Jak to pogodzić? Prawnicy komentujący projekty prezydenta w TVN24 widzą różne rozwiązania. Zgodnie jednak twierdzą, że niemożliwe jest zgodne z konstytucją odwołanie obecnej pierwszej prezes SN ze stanowiska w środku kadencji.

- To jest kwestia odpowiedzi na pytanie, czy funkcję pierwszego prezesa Sądu Najwyższego może pełnić sędzia w stanie spoczynku. W Sądzie Najwyższym nie było jeszcze takiego precedensu, ale warto przypomnieć, że w Państwowej Komisji Wyborczej był. Na czele PKW stał sędzia w stanie spoczynku - przypomina Ryszard Kalisz, adwokat, dawniej doradca prawny byłego prezydenta RP Aleksandra Kwaśniewskiego.
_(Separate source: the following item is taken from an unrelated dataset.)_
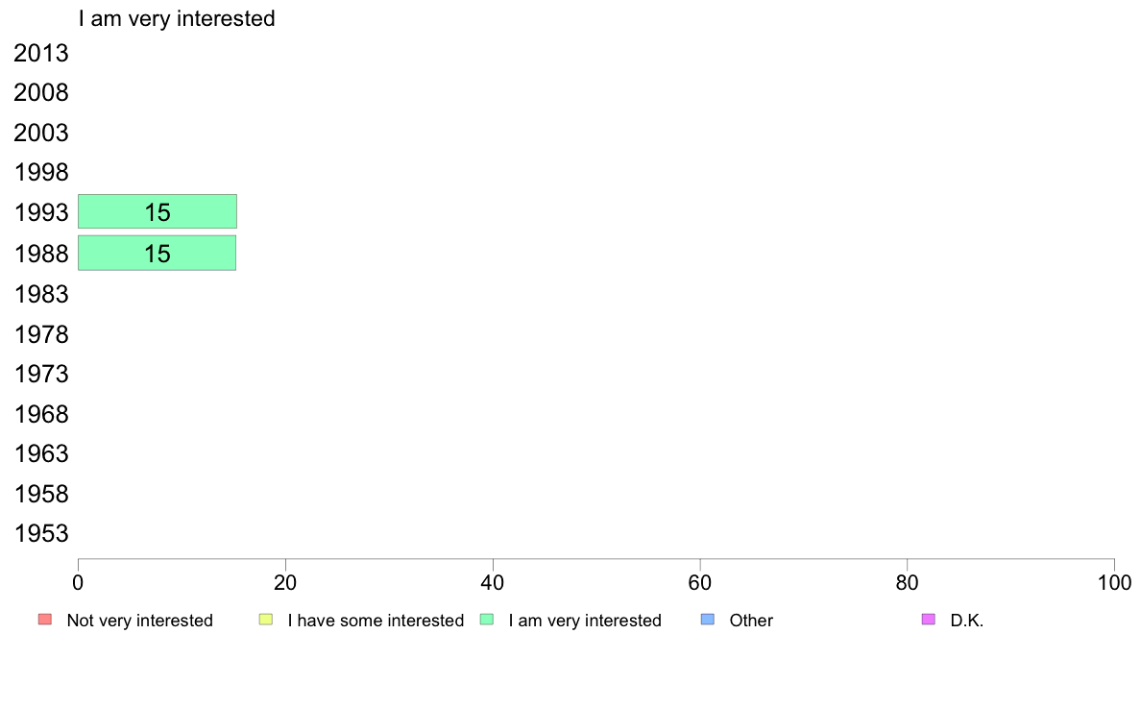Click the 1983 year label
The image size is (1141, 707).
tap(41, 294)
Z kolei prof. Maciej Gutowski, przewodniczący komisji legislacyjnej Naczelnej Rady Adwokackiej uważa, że nawet jeżeli przepisy o obniżeniu wieku stanu spoczynku dla sędziów Sądu Najwyższego wejdą w życie, siłą rzeczy nie będą dotyczyć obecnej pierwszej prezes.

- Przepis konstytucyjny wyprzedza przepis ustawowy. Prezydent nie powinien mieć tu żadnego ruchu. Skoro konstytucja gwarantuje sześcioletnią kadencję, to w oczywisty sposób ograniczenia ustawowe nie mogą dotyczyć pierwszej prezes Sądu Najwyższego. Cokolwiek by w tej ustawie nie napisano, w oczywisty sposób nie dotyczy to pierwszej prezes Sądu Najwyższego, bo nie może - uważa Maciej Gutowski.

Kancelaria Prezydenta stoi jednak na stanowisku, że możliwe jest po ewentualnym wejściu w życie nowej ustawy, przeniesienie urzędującej pierwszej prezes w stan spoczynku.

- Ale w przypadku reformy ustroju sądów jest możliwe przeniesienie sędziego w stan spoczynku - twierdzi minister Kancelarii Prezydenta Paweł Mucha. - Opierając się na konstytucji nie ulega wątpliwości, że pierwszy prezes Sądu Najwyższego musi być sędzią w stanie czynnym. Tu niewątpliwie mamy do czynienia z reformą ustroju Sądu Najwyższego. Jest to uzasadnienie do tego, żeby przenieść sędziów w stan spoczynku z powodu obiektywnego kryterium, jakim jest osiągnięcie określonego wieku.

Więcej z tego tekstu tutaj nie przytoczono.